* [WHAT TO PRODUCE]
Write out exactly the lines of the entries below, from the first through the line containing "Je refuse (298, 2556)", and nothing beyond them.

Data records
========
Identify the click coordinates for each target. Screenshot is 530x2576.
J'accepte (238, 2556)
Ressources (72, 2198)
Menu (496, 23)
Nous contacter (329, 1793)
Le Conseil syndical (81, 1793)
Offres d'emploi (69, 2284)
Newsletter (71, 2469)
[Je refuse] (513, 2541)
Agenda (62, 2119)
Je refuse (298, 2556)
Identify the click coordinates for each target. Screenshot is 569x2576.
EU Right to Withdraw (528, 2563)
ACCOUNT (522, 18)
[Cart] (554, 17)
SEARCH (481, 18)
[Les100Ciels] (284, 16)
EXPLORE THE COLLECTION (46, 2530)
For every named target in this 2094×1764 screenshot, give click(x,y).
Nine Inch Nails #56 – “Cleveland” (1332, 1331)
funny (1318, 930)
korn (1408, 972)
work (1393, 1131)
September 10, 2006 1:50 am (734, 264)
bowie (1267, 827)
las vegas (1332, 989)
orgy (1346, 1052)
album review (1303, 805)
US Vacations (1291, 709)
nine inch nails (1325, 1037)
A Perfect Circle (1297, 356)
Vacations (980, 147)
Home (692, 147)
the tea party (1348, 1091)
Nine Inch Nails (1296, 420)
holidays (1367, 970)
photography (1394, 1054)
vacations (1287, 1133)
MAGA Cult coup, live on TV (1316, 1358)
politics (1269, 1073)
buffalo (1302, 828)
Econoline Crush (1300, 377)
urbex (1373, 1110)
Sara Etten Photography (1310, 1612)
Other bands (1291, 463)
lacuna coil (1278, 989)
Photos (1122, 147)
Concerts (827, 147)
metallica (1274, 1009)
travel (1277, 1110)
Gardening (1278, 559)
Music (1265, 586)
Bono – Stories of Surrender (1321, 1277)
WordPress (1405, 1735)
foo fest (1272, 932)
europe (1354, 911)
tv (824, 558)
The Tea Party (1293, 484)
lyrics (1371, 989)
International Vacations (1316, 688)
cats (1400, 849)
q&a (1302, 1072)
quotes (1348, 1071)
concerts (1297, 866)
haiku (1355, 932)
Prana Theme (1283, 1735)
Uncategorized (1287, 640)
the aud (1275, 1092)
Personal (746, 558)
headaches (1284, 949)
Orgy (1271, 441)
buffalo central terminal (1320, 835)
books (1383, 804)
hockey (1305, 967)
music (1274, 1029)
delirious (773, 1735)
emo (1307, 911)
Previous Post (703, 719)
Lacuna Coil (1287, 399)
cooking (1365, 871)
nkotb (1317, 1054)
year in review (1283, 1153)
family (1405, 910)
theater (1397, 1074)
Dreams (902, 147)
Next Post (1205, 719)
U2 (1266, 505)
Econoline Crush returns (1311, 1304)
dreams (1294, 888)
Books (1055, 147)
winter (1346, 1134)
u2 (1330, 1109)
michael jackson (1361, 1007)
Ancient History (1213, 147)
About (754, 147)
========
* [EXPECTED OUTPUT]
Identify the click coordinates for each target. Screenshot is 530x2576.
J'accepte (238, 2556)
Ressources (72, 2198)
Menu (496, 23)
Nous contacter (329, 1793)
Le Conseil syndical (81, 1793)
Offres d'emploi (69, 2284)
Newsletter (71, 2469)
[Je refuse] (513, 2541)
Agenda (62, 2119)
Je refuse (298, 2556)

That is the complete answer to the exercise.